Lejos de limitarse a las drogas, los cárteles han exportado su modelo de negocio a otras actividades ilícitas. En América Latina, controlan desde la minería ilegal de oro en Ecuador hasta la pesca ilegal en Costa Rica. 

En África, se han infiltrado en el tráfico de vida silvestre, utilizando el trueque de productos como las vejigas de totoaba para pagar precursores químicos a redes chinas. 

Esta diversificación, impulsada por sofisticadas redes de lavado de dinero, dota a las organizaciones de una resiliencia que las hace extremadamente difíciles de desmantelar.

Para Estados Unidos, esta globalización criminal representa un desafío directo a su seguridad.
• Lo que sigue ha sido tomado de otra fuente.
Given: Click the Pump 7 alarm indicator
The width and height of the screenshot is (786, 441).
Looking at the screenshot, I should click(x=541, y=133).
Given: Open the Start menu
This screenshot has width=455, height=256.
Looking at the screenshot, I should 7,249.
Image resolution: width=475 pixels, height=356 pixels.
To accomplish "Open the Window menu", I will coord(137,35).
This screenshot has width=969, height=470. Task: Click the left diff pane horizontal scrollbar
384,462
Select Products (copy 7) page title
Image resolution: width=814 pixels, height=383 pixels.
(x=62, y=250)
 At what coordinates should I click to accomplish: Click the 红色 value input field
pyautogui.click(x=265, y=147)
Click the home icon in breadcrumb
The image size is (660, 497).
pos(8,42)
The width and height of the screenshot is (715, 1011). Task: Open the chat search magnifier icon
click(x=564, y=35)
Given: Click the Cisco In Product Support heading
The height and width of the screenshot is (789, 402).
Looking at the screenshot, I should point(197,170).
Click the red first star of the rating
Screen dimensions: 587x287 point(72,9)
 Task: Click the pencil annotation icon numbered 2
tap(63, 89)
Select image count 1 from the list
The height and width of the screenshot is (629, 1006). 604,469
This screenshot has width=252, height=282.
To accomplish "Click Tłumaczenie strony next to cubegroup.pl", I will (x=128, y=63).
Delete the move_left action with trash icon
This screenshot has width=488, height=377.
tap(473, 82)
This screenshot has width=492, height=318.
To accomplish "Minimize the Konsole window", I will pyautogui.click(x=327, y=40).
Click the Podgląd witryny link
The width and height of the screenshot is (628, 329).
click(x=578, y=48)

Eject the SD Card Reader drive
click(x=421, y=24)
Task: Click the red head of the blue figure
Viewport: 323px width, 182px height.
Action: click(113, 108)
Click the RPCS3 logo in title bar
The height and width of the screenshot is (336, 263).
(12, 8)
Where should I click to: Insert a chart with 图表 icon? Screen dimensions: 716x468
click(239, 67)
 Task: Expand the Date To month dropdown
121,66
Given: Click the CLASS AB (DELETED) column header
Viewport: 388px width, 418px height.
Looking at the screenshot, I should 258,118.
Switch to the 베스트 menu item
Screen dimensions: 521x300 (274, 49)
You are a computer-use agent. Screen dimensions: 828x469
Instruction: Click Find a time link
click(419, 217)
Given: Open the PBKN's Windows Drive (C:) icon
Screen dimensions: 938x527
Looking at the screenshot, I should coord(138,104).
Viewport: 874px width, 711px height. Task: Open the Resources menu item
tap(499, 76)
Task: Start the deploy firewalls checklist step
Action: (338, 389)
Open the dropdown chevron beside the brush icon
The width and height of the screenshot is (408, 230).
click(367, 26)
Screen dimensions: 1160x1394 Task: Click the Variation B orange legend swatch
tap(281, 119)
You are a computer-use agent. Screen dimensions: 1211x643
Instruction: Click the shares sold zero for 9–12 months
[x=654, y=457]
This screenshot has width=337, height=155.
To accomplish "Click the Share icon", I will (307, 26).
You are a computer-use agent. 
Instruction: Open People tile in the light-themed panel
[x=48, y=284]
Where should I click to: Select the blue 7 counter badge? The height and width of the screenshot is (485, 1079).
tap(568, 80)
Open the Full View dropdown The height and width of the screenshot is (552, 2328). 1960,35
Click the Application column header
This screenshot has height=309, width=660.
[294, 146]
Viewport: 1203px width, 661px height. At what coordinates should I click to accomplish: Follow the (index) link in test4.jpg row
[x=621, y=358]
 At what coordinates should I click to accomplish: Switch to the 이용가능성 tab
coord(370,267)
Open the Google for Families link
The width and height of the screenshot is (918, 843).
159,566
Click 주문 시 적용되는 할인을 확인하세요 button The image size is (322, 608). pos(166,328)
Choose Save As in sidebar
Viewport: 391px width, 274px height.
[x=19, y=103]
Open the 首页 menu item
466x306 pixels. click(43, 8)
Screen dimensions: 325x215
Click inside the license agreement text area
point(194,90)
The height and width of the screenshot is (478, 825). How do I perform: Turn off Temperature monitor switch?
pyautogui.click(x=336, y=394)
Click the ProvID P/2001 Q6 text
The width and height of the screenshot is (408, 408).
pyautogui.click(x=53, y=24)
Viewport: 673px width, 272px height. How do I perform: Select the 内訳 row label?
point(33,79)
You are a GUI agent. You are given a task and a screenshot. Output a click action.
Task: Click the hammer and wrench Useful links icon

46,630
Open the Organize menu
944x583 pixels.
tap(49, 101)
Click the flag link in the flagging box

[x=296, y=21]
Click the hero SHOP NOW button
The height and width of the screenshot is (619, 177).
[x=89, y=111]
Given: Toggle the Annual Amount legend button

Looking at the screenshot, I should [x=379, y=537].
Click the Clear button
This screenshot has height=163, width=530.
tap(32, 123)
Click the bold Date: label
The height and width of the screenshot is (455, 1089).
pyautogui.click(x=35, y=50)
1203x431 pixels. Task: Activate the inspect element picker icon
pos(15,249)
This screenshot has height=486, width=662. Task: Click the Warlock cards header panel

La capacidad de los cárteles para dispersar sus operaciones por el mundo los hace menos vulnerables a los golpes de las autoridades. 

“La expansión de los cárteles en el extranjero socava los esfuerzos de aplicación de la ley contra los cárteles mediante la creación de sistemas resilientes y redundantes de redes de producción y tráfico de drogas, lavado de dinero y flujos de ingresos”, explica el testimonio. 

Además, la inestabilidad y la corrupción que generan en países socios pueden ser explotadas por potencias rivales como Rusia, creando focos de inestabilidad global.

El testimonio de Felbab-Brown no solo pinta un panorama sombrío, sino que ofrece una hoja de ruta para enfrentarlo. 

La estrategia propuesta incluye:

Internacionalizar la respuesta; Ir más allá de la cooperación bilateral con México ; y crear frentes de inteligencia y acción conjunta con países de Europa, África y Asia.

Priorizar las drogas sintéticas: Enfocar los recursos en el desmantelamiento de laboratorios de metanfetamina y fentanilo, los más letales.

Atacar las finanzas: Desmantelar las redes de lavado de dinero, especialmente las chinas, que son el motor financiero de esta expansión.

La advertencia es clara: los cárteles mexicanos han dejado de ser un problema regional para convertirse en un actor global. 

El éxito en su contención requerirá una respuesta a la altura de su alcance internacional.